I always tirelessly repeated that he was just mine. That it was in my bed that he slept. But it was getting harder every day.

— I'm used to.— lied — He doesn't call girls.

— Even so. I wouldn't have that cold blood. I would have pushed a couple of them up the stairs by now.

It bothered me to see Robson talking about it. I know he did it for my own good, but I didn't want to be bothered anymore. It was not the ideal situation, but at least I had it for myself. Even if no one but us knew.

During the last class, my phone vibrated on the table.

Let's see each other today baby?

Of course!

I'll arrive at seven :)

I'll order pizza

But I still prefer to eat you

Now I was anxious

We always saw each other in my apartment. He still lived with his parents so it was the only place we were free to be together.

Robson saw the messages and rolled his eyes but said nothing. He knew he wasn't going to change my mind.

—I was going to ask you out today but I see you have an appointment,— he said as we left the room. —If you change your mind, call me.—

—Why don't you go with someone else?—

—I like going with you because guys always come to us.

—So you just call me to use me?—

—Sure! I always know cat guys with you by my side!—

—Then you'd better put on your unicorn pajamas because I'm not getting out of bed until tomorrow!—

—Stop throwing your night of hot sex in my face!—

I shrugged laughing. It wasn't a lie, with Mic it was always very hot.

I ran home after school. I needed to fix that zone as soon as possible.

I picked up all the dirty laundry and stuffed it into the washing machine along with the bedding.

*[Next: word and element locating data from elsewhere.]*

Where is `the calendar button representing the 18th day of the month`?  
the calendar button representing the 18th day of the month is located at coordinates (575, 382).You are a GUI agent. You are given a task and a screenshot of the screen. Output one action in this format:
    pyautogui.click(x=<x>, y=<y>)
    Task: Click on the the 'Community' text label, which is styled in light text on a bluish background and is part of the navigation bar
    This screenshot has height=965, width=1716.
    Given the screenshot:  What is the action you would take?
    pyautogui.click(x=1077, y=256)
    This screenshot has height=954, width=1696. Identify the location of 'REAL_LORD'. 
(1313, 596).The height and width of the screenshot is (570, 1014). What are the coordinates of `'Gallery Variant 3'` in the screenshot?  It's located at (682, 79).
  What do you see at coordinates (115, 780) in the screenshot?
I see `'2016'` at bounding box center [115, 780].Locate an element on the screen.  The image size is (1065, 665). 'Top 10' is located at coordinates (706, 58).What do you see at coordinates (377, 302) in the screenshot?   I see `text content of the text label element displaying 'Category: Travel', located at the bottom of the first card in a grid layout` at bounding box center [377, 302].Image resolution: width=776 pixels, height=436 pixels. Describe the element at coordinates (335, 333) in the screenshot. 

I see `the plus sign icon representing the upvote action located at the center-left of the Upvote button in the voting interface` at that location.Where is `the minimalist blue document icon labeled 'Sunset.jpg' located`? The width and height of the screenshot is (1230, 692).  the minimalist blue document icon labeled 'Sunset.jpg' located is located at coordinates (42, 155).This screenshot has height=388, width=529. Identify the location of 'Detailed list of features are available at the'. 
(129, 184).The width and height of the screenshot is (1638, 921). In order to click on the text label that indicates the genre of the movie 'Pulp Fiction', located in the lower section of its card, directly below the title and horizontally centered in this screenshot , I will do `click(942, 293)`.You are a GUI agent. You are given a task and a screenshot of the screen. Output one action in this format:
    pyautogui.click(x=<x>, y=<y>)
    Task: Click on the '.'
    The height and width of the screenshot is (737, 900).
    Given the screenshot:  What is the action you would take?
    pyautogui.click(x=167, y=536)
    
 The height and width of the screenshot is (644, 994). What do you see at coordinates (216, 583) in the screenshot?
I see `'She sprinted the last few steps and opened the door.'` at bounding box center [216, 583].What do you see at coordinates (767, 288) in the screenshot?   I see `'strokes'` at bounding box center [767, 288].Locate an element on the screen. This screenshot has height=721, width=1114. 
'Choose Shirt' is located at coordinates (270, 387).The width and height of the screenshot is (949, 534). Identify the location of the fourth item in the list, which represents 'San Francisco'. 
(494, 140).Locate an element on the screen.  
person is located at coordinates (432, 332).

Since I started hanging out with Michel I've bought two more sets of sheets for these occasions.

I spent all afternoon cleaning up. I felt a huge shame about myself. How could I alone have accumulated so much garbage?

Luckily at six—thirty I finished everything and ran to the shower.

He was always anxious and excited about Michel's visits. I always felt like the first time he came here.

I had never had a serious relationship. My first love was the classic straight best friend cliche. But unlike the stories, it never came true. The most I could do was hang out with his gay younger brother.

Unfortunately, this whole situation became untenable and I chose to stay away from both of them. She missed the friendship she shared with the two of them, but she couldn't bear this emotional confusion.

Nowadays I realize that it was the best decision I made. I managed to overcome this one—sided love and move on.

Just before seven the intercom rang and I rushed to answer.

I cleared Michel's entrance and went to wait for him at the door.

When I saw him get off the elevator, I wanted to jump on him. Michel was wearing a white T—shirt and jeans. Her blonde hair was modeled with gel and her brown eyes sparkled like her smile.

It was a huge exercise in patience waiting for him to enter the door to hug and kiss him.

But every second of waiting was worth it.

As soon as I glued my mouth to his and felt his tongue on mine and my body melted into his.

—I missed you too, baby,— he said in my mouth. —Do you smell that good to me?—

—Always for you.—

Although he was always insecure when I saw him in college, when we were together alone he was always very affectionate with me. And that tore away all the uncertainties I felt.

We continued kissing until we fell into bed. I tore off his clothes greedily as I ran a hand down his body. He still had some bruising from the boxing lessons he took, but it didn't seem to hurt anymore.

He looked as hungry as I did, and we devoured each other with all the accumulated horniness we were feeling.